In general, the watershed can be divided into an upper high-grade metamorphic part and a lower volcano–sedimentary part with small, felsic, hypabyssal intrusions. The rock structure in the metamorphic part of the watershed is characterized by the metamorphic layering and foliation of the rather strong crystalline rocks and the volcano–sedimentary part by the sedimentary and volcanic layering [27,28].

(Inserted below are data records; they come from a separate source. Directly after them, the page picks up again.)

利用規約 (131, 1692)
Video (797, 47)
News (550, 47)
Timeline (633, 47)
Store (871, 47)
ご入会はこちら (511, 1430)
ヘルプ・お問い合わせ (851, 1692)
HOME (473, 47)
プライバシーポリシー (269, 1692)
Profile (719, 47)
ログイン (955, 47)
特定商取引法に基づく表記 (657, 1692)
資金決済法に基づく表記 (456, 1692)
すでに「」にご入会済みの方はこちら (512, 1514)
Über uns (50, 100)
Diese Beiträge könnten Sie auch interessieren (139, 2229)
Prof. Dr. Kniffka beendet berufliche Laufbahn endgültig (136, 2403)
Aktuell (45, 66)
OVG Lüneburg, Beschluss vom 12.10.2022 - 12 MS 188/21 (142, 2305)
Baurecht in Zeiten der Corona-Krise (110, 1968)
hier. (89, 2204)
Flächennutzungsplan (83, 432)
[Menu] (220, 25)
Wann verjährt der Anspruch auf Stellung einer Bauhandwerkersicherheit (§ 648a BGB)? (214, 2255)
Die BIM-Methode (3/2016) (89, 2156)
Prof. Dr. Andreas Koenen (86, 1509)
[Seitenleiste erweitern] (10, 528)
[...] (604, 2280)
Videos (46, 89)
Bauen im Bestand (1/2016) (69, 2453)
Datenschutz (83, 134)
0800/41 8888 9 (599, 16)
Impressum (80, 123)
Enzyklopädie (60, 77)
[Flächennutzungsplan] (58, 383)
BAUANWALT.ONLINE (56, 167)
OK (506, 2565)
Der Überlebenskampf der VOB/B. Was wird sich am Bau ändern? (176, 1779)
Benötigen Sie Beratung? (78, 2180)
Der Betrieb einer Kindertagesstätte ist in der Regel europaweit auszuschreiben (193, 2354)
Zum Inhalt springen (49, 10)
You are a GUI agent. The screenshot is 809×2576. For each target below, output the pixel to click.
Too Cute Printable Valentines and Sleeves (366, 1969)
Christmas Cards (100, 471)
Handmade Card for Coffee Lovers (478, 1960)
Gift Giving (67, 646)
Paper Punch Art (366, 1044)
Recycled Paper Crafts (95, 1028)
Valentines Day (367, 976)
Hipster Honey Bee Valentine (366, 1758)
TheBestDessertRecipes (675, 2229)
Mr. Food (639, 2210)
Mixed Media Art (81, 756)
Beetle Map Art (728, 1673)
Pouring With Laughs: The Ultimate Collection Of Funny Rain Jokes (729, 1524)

Regarding the resistance to weathering and erosion, the general impression is that pegmatite and aplite veins from the metamorphic complex are the most resistant, which occur in significant quantities in the sediment despite their relatively low abundance in the rock sequence. It is obviously due to their high quartz content and dense crystalline texture. Gneisses are also common followed by gneiss–schists [27]. Among the sedimentary rocks, quartz-rich sandstones exhibit the highest preservation potential.

3. Materials and Methods

The present study focuses on the analysis of the deposits in the riverbeds of the Damdere and the Duandere near the lowest check dam along the river course (Figure 1). The area is characterized by frequent occurrences of torrential phenomena, which determined its selection for the present study. According to information from the Regional Forestry Directorate in the town of Kardzhali, torrential events occur annually in this part of the catchment. Given the objective of the study—to determine the type of flows based on sediment characteristics—samples were collected from the riverbeds of the Damdere and Duandere rivers, near their confluence, and downstream of the check dam constructed immediately after their junction. Sampling of the surface layer of fluvial deposits was conducted in October 2023 and October 2024, during periods when there was no surface flow in the riverbed. Samples were collected from the Damdere River approximately 100 m upstream of the confluence of the Duandere River (site D1/2023; D1/2024); from the Duandere River about 500 m upstream of its confluence with the Damdere (site D3/2023); and immediately downstream of the confluence, before the check dam (site D0/2024). In October 2024, an additional sample was collected from riverbed deposits approximately 500 m downstream of the dam (site D2/2024). Grain size, XRD, and petrographic analyses were conducted to determine the properties of the deposits. The interpretation of the data provides information about the conditions of transport and accumulation, as well as the nature of the flows.

3.1. Grain Size Analysis

The fractions of riverbed surface sediments were separated in the Laboratory of Geochemistry at the University of Mining and Geology “St. Ivan Rilski” (Sofia) according to the Bulgarian State Standard [29]. Sieving was used for separation of the fractions > 63 µm and aerometric method for the fractions < 63 µm. Statistical parameters such as mean, standard deviation, skewness, and kurtosis were calculated using Gradistat 9.1 open software [30], based on the grain diameter values at the 5%, 16%, 50%, 84%, and 95% percentiles (φ5; φ16; φ50; φ84; φ95) [31].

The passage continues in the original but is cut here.